The movie has three committed performances in the form of Tomei, Burr, and Powley, and it seems very likely that a movie focused more on their exasperation with Scott than his wounded puppy guilt and sadness at exasperating them could have had more to it. These are the active characters in the film, taking steps to maneuver around the giant boulder that is Scott; all three actors do something to express how his presence affects their lives and moods, though Burr is the only one doing this in a way that especially scans as "funny". But they're all just there to create conflicts for Scott to deal with, sequentially, in the last 30 minutes or so of the film. Otherwise, it's just watching him be confused and self-loathing and excessively off-putting for endless minute upon minute.

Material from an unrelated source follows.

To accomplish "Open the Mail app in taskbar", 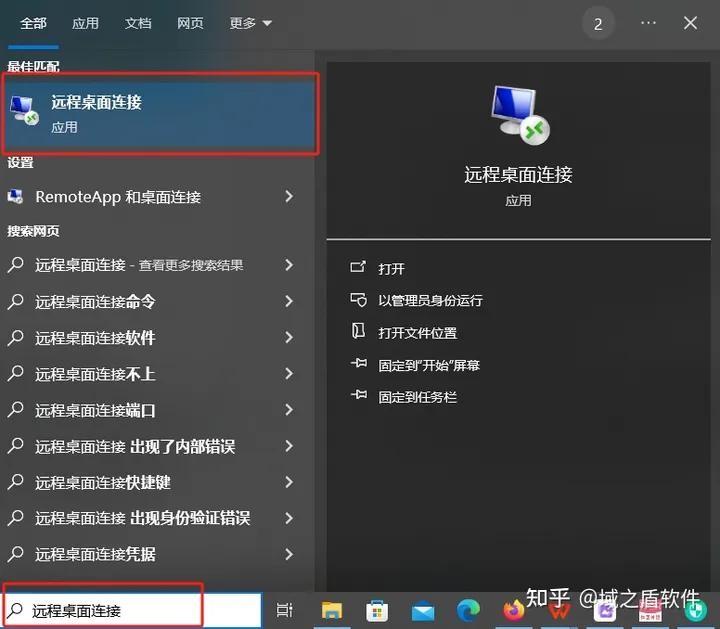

What interest there is in the film never coalesces around Scott, who remains deeply irritating; it is, at best, a worthwhile snapshot of a kind of particular cultural niche and physical space that get swallowed up in pop culture by the rest of New York City, and even New Jersey. Nothing about the film's visuals demand a talent like cinematographer Robert Elswit, but he ably records Staten island in appealingly raw 35mm, with a naturalistic eye for how light filters through the tree-lined streets and bounces off the water. One gets a sense of location, and from that location, one can make broad guesses at the kind of people who live there; it's a bit annoying that we don't get more of that from the script, but at least it's not as utterly banal-looking as most modern American comedies.